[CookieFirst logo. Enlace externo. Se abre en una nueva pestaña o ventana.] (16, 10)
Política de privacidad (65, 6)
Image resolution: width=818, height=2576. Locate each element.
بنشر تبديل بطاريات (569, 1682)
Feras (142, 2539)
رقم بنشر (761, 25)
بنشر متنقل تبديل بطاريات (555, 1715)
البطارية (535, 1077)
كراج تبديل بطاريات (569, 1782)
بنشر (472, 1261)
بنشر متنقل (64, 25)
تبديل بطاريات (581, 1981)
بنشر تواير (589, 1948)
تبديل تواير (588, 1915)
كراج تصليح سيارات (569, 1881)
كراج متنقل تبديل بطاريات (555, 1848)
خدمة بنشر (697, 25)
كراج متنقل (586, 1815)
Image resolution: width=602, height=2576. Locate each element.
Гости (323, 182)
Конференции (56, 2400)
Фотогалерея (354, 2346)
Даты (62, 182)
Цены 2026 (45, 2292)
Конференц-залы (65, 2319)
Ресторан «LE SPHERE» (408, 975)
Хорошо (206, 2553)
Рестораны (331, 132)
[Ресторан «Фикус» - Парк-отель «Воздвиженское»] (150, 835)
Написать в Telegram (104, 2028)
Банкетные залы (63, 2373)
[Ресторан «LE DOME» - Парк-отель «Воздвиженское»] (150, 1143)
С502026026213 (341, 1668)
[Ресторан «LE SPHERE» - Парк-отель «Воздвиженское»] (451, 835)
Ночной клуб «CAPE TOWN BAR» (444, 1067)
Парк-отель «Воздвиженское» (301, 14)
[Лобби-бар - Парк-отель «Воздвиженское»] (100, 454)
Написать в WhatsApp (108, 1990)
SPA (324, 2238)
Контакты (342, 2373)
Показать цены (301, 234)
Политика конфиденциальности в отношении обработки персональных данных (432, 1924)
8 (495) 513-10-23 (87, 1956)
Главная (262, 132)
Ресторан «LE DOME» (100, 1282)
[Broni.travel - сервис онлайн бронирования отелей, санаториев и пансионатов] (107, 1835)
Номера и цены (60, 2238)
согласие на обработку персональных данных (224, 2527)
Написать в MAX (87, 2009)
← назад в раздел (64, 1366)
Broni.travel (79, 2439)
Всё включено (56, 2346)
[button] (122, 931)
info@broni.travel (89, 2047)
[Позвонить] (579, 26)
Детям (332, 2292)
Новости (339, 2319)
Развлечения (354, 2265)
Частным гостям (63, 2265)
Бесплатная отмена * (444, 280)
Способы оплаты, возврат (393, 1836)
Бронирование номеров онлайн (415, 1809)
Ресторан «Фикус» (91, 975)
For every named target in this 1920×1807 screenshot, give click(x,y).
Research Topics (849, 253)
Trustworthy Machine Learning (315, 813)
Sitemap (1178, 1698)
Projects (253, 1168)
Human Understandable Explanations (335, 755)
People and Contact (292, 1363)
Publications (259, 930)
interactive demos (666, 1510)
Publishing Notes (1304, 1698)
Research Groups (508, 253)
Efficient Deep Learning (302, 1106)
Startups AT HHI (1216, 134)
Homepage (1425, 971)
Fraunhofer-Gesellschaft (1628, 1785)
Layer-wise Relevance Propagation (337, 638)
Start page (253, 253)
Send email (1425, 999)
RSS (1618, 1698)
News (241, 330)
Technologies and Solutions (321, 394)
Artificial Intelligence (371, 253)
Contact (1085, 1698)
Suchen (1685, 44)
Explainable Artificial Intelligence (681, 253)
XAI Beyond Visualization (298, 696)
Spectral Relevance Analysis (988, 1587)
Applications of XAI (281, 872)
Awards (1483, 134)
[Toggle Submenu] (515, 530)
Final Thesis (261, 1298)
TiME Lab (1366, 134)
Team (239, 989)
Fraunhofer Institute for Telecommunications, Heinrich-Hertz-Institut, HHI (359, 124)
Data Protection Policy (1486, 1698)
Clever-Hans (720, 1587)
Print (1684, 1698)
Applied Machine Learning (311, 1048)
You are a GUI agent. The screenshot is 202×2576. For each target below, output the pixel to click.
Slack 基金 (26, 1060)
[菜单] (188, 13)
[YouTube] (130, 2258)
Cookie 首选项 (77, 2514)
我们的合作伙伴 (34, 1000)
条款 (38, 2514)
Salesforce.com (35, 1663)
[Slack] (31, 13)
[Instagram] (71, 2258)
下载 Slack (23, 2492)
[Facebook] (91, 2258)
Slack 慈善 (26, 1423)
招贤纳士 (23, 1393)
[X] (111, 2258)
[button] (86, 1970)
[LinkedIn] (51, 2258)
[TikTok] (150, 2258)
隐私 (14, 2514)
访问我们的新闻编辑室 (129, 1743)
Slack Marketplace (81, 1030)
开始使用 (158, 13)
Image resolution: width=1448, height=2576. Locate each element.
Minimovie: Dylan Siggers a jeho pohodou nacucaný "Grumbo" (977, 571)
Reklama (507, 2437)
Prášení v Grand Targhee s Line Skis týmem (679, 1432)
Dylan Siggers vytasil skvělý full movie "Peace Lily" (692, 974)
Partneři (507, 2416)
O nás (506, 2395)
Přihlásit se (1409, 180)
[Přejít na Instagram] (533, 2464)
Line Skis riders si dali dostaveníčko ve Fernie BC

::::

» **What to work on**:
From the opening line of the data above through the line that contains "С502026026213 (341, 1668)", please print each line as it stands and only those lines.

» **Exercise response**:
[CookieFirst logo. Enlace externo. Se abre en una nueva pestaña o ventana.] (16, 10)
Política de privacidad (65, 6)
Image resolution: width=818, height=2576. Locate each element.
بنشر تبديل بطاريات (569, 1682)
Feras (142, 2539)
رقم بنشر (761, 25)
بنشر متنقل تبديل بطاريات (555, 1715)
البطارية (535, 1077)
كراج تبديل بطاريات (569, 1782)
بنشر (472, 1261)
بنشر متنقل (64, 25)
تبديل بطاريات (581, 1981)
بنشر تواير (589, 1948)
تبديل تواير (588, 1915)
كراج تصليح سيارات (569, 1881)
كراج متنقل تبديل بطاريات (555, 1848)
خدمة بنشر (697, 25)
كراج متنقل (586, 1815)
Image resolution: width=602, height=2576. Locate each element.
Гости (323, 182)
Конференции (56, 2400)
Фотогалерея (354, 2346)
Даты (62, 182)
Цены 2026 (45, 2292)
Конференц-залы (65, 2319)
Ресторан «LE SPHERE» (408, 975)
Хорошо (206, 2553)
Рестораны (331, 132)
[Ресторан «Фикус» - Парк-отель «Воздвиженское»] (150, 835)
Написать в Telegram (104, 2028)
Банкетные залы (63, 2373)
[Ресторан «LE DOME» - Парк-отель «Воздвиженское»] (150, 1143)
С502026026213 (341, 1668)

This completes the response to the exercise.